Migros Pensionskasse (MPK), the CHF27bn pension fund for the Swiss retailer, has recorded so far this year returns below its benchmark. It has returned 0.0% as of the end of October, against a 0.4% benchmark, according to the scheme’s publication Vorsorge-flash.
Nominal value investments, making up total assets of CHF8.79bn, returned -0.7% so far this year, against a -0.1% benchmark, it added.
Equity investments, totalling CHF7.08bn, returned 1.2% as of the end of October, above its 0.8% benchmark, and gold, totalling CHF602m, returned 7.9% this year, compared with a 8.3% benchmark, it added.
Equities were very volatile, but improved significantly in the first half of the year, with tech stocks in particular benefitting from the hype surrounding artificial intelligence, it said, adding that the asset class lost gains due to interest rate expectations.
With real estate making up the largest share of assets in its investment portfolio – CHF 10.81bn – Migros returned 7.9% as of the end of October, below the 8.3% benchmark.
The scheme’s foreign real estate portfolio was hit by devaluations, giving up part of the gain made last year, it said. The Swiss real estate portfolio also experienced corrections but, thanks to income from rents, the result remains positive so far this year.
MPK expects its real estate portfolio to experience headwinds as a result of rising interest rates, and despite low vacancies, it said.

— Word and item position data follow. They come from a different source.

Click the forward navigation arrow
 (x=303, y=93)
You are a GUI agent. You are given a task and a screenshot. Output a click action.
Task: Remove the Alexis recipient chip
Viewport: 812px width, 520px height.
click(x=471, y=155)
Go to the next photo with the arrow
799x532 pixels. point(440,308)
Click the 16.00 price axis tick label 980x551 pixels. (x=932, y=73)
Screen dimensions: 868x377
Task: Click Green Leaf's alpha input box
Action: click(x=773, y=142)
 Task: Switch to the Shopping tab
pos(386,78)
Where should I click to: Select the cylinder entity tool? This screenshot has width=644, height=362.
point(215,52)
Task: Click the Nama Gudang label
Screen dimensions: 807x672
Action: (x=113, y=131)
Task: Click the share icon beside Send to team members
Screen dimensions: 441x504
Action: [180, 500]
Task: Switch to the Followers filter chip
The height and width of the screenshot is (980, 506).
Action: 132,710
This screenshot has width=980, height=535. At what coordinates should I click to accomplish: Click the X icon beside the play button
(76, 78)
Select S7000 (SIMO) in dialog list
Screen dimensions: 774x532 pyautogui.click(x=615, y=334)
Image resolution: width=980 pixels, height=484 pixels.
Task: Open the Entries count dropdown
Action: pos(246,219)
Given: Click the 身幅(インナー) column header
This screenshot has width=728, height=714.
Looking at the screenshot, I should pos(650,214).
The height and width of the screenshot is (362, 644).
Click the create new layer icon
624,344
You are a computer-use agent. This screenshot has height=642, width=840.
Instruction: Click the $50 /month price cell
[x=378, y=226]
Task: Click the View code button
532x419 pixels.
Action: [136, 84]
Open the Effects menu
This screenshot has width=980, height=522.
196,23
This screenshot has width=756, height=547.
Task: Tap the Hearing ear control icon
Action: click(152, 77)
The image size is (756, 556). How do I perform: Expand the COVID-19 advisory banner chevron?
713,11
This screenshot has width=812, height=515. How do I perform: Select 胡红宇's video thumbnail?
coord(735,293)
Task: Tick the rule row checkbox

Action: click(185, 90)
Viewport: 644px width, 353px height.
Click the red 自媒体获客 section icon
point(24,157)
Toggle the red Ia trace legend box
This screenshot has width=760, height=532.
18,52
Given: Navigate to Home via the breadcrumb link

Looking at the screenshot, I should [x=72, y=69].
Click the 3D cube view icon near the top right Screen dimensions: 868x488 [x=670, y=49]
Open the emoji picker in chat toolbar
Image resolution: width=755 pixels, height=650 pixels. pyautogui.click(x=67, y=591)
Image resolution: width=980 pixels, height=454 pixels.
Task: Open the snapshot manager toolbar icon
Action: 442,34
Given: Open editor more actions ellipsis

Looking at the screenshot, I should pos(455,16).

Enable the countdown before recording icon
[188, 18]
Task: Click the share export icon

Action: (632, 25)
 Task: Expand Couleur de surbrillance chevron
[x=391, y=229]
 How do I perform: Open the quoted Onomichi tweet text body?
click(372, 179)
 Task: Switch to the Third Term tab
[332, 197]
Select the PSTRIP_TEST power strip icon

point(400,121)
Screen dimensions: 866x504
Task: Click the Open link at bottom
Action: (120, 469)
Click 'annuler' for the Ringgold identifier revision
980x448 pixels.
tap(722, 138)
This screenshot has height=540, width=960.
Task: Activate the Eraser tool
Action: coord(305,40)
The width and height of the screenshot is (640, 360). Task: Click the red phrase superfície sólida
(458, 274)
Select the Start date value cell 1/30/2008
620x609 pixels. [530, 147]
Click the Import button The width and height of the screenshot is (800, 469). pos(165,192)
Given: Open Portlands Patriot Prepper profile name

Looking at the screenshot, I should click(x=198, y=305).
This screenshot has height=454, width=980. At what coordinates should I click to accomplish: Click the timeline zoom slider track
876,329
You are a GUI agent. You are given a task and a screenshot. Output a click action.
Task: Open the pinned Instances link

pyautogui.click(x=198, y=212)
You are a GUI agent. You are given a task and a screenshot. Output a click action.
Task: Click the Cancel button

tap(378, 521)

The scheme’s strategy is tilted towards real assets, with investments in real estate amounting to 39.6% of total assets, a share considerably higher than the average pension fund, while the share of equities is lower compared with other schemes, at 26%.
MPK’s returns at the end of October were lower than those recorded by the Credit Suisse and UBS Pensionskassen indices (1.1%), but over a period of three, five and 10 years, returns were higher that those recorded by the indices, precisely because of the higher share of assets allocated to real assets, it said.
The pension fund lost 0.35% of assets as a result of the decision taken by the financial market supervisory authority FINMA to write down Credit Suisse’s AT1 bonds, it said.